Complementary DNA cloning and expression in Escherichia coli of Aln g I, the major allergen in pollen of alder (Alnus glutinosa).

Previous data showed that the major pollen allergens from trees of the order Fagales, in particular alder, birch, hazel, and hornbeam, are highly interrelated. As only the complete amino acid sequence of Bet v I, the major allergen from birch, has been known, it was of interest to obtain the primary structure of other major allergens of this group, to attribute IgE-binding properties to certain features of the amino acid sequences of those allergens. cDNA was synthesized from alder pollen mRNA, sequence-specifically amplified by polymerase chain reaction and cloned into plasmid bluescript.
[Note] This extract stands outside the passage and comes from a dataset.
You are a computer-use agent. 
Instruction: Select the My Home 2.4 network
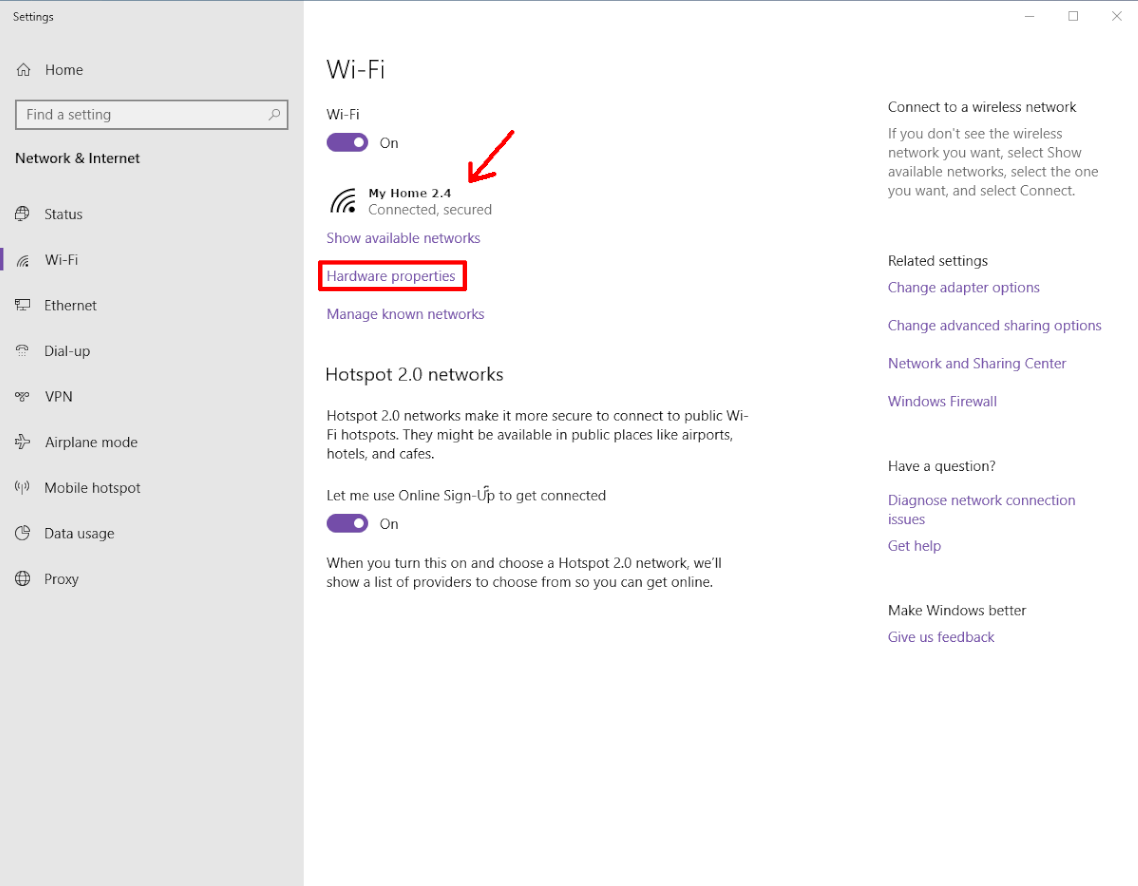410,201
Comparison of the deduced amino acid sequences of Aln g I and Bet v I revealed a 86.8% homology. The Aln g I encoding cDNA was subcloned into pKK223-3 and expressed in Escherichia coli as a full-length nonfusion protein. The recombinant Aln g I bound IgE from tree pollen-allergic patients and was shown to share IgE-epitopes with Bet v I by inhibition studies with recombinant Bet v I. Computer-aided calculations predicted epitopes in both Aln g I and Bet v I at the same position; the Bet v I molecule was predicted to possess two additional epitopes near the N-terminus of the molecule.